Zeig mir deine Venen
Venen-Scanner bilden dabei allerdings die Ausnahme: Fujitsu hat mit seinem
PalmSecure PC Login Kit ein Standalone-Geräte und eine Maus herausgebracht, die den Benutzer anhand des Venen-Musters in der Handfläche identifizieren können. Auch per Iris-Scan lassen sich Daten vor fremden Augen schützen: Das koreanische Unternehmen Rehoboth Tech hat dazu einen Scanner in seine USB-Sticks mit Namen
Irikon integriert. Wer bei diesem Datenbunker an die gespeicherten Infos möchte, muss zunächst tief in eine Kamera blicken. Die Fehlerquoten sind beim Iris-USB-Stick und beim Venen-Scanner identisch: 0,1 Prozent der Nutzer werden zu Unrecht abgewiesen und 0,000083 Prozent erlangen versehentlich Zugriff, was einer Quote von 1:12.000 entspricht.
Erst Iris, dann Handy
Handy mit Iris-Scanner. Bild: OKI
Künftig könnten auch Mobiltelefone dank Iris-Check besser abgesichert werden. Der japanische Hersteller OKI hat eine Middleware entwickelt, die ohne zusätzliche Infrarot-Kamera auskommt.

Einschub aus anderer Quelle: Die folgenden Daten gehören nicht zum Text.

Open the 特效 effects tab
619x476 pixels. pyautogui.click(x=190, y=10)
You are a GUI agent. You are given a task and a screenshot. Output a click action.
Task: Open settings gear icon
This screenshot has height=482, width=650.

Stattdessen nutzt die Technik die Fotokamera, die bereits im Handy oder PDA integriert ist. Der Scanner soll den Handynutzer dann binnen einer halben Sekunde erkennen, bei einer Fehlerquote von 1:100.000. Ob beziehungsweise wann die ersten Handy-Hersteller ihre Geräte mit dieser Technik ausstatten, ist nicht bekannt.
"Face Training".
Bild: www.nintendo.co.jp
OKI hat darüber hinaus die "Face Sensing Engine" (FSE) entwickelt, die bereits im Nintendo DS in Japan eingesetzt wird. Die Technik kann Gesichtszüge erkennen, dient beim DS jedoch eher zum Spaß. Das passende Spiel heißt "Face Training" und wird mit einer kleinen einsteckbaren Webcam kombiniert. Die Kamera zeichnet dann das Gesicht des Spielers auf und stellt das Bild auf einem der beiden Bildschirme dar. Das zweite Display zeigt währenddessen spezielle Gesichtsübungen, die den Benutzer vor einem faltigen Gesicht bewahren sollen. So lässt sich sozusagen per Spiegelbild kontrollieren, ob die Übungen richtig ausgeführt werden.